ニューヨーク原油先物(WTI)が史上初のマイナス価格を付けてから、まもなく1か月が経つ。4月20日には、当時の期近物であった5月限月の価格が一時マイナス40ドル台まで暴落した。米国時間の明日5月19日が、現在の期近物の6月限月の最終売買日だ。

先月の状況を簡単に振り返ってみよう。WTIの先物取引では、決済(清算)の期限が来ると、現物を受け渡すことが求められる。投資家は、限月交代前に期近物を売却しないと、原油の現物を受け取らなければならない。ところが、米国では原油の需給が急激に悪化し、在庫が大幅に積み上がっていた。そのため、原油貯蔵場を確保するのが難しく、仮に確保できても相当のコストがかかったのである。

他方、原油価格が大幅に下落したことで、原油の価値よりもそれを貯蔵するコストの方が高くなる、という異常な状況が一時的に生じたのである。

原油ETFが市場の混乱を主導か

こうしたもとで、最終売買の直前に期近物を投げ売りし、価格を崩したのが、原油価格に連動する原油ETFと考えられている。米国最大の原油ETFであるUSOには、経済の再開で原油需要が高まり、価格が上昇するとの期待から、原油価格が低下した局面で大量に個人の投資資金が期近物の購入に向かったとみられる。しかし実際には、経済再開の遅れや予想外の原油需給の悪化により原油価格は下落したため、最終売買日直前に損切りを強いられ、価格は下落し、大きな損失が投資家に生じたのである。

USOは、原油先物の期近物を買入れ、最終売買日の直前に次の期近物となる期先物に乗り換える(ロールオーバー)という設計になっていたという。足もとでの原油需給悪化から期近物の価格が低い一方、先行きは価格上昇期待がある時には、決済期限が遠い期先物の価格が、決済期限が近い期近物よりもかなり高い、いわゆる「コンタンゴ(順ざや)」の状態が生じる。

この局面では、決済日直前に期近物を安値で売ることになる一方、期先物を高値で買うことになるため、投資家の損失は膨らみやすいのである。問題なのは、こうした商品設計を十分に理解しない多くの個人投資家が、この原油ETFを購入したということだ。

今月はマイナス価格にはならない

日本経済新聞によると、限月交代が近づく中、原油先物市場が再び混乱することを警戒する米商品先物取引委員会(CFTC)は13日に、原油先物価格が再びマイナスになることに備えるよう、取引所清算機関、ブローカーなどに通知した。極端な値動きや流動性の枯渇が、投資家に巨額の損失をもたらすこと等を警戒したものだ。実際、米売買仲介のインタラクティブ・ブローカーズは、原油先物の暴落で1億ドル強の損失を計上したことを11日に公表したという(「原油マイナス価格に備えを」米委員会が異例の忠告、2020年5月14日、日本経済新聞電子版)。

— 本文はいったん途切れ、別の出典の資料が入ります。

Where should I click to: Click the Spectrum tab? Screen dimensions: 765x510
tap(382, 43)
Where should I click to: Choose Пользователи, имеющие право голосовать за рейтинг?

ただし、足もとでは米国の原油先物価格は安定を維持しており、約2か月ぶりに1バレル30ドル台に乗せている。経済再開への期待に加えて、5月から石油輸出国機構(OPEC)とロシアなどからなる「OPECプラス」が原油生産の削減を開始したことによる、原油需給の改善も価格に安定をもたらしている。

さらに、原油先物市場が再び混乱することを警戒した、原油ETF最大手のUSOも、最終売買日よりもかなり前倒しで期先物(第二限月もしくは第三限月以降)へのロールオーバーを実施しており、先月のように期近物の投げ売りが大量に出るようなリスクは低い。今月は、マイナス価格は生じそうにない。

個人マネーとETFに残る潜在的なリスク

しかし、先行きの世界経済は未だ見通し難い状況だ。経済活動の本格回復までに予想以上に時間がかかるとの観測が広がれば、先行きの原油需要見通しは引き下げられ、価格の大幅下落につながるだろう。また、新型コロナウイルスの感染拡大が再び広がり、経済活動の再開というシナリオが崩れることで、原油価格が大幅に下落する可能性もまた残されている。

さらに、経済見通しの変化と共に、原油に限らず商品市況全体が大きく変動しやすい不安定な状況はなお続くことから、商品に投資する投資ファンドで損失が生じ、それが大量の解約につながるようなリスクもある。またそれが換金売りを加速させれば、商品市況のさらなる下落やファンドの閉鎖などにもつながりかねない。

近年、米国の個人投資家は、原油ETFに限らず、株式ETF、債券ETFなど、ETF市場に大量の資金を注ぎ込んできた。その結果、個人投資家の資金の動きが、金融市場全体に大きな影響力を持つようになってきたのである。それこそが、大きな懸念材料である。個人投資家の投資行動は一方向に振れやすいのが特徴だ。ETFなどの商品の設計、リスクを十分に理解していない個人投資家が、ETFへの投資で予想外に損失を出した際には、一気に換金売りに動き、それが様々な金融商品の価格急落を連鎖的に引き起こすことも懸念されるところだ。

新型コロナウイルス問題が引き金となった金融市場の調整は、まだ続いていると考えるべきだ。特に米国では、個人投資家マネーとETFを含む投資ファンドに、大きな混乱の火種はまだ残っていると考えられる。金融の危機は未だ去っていないのである。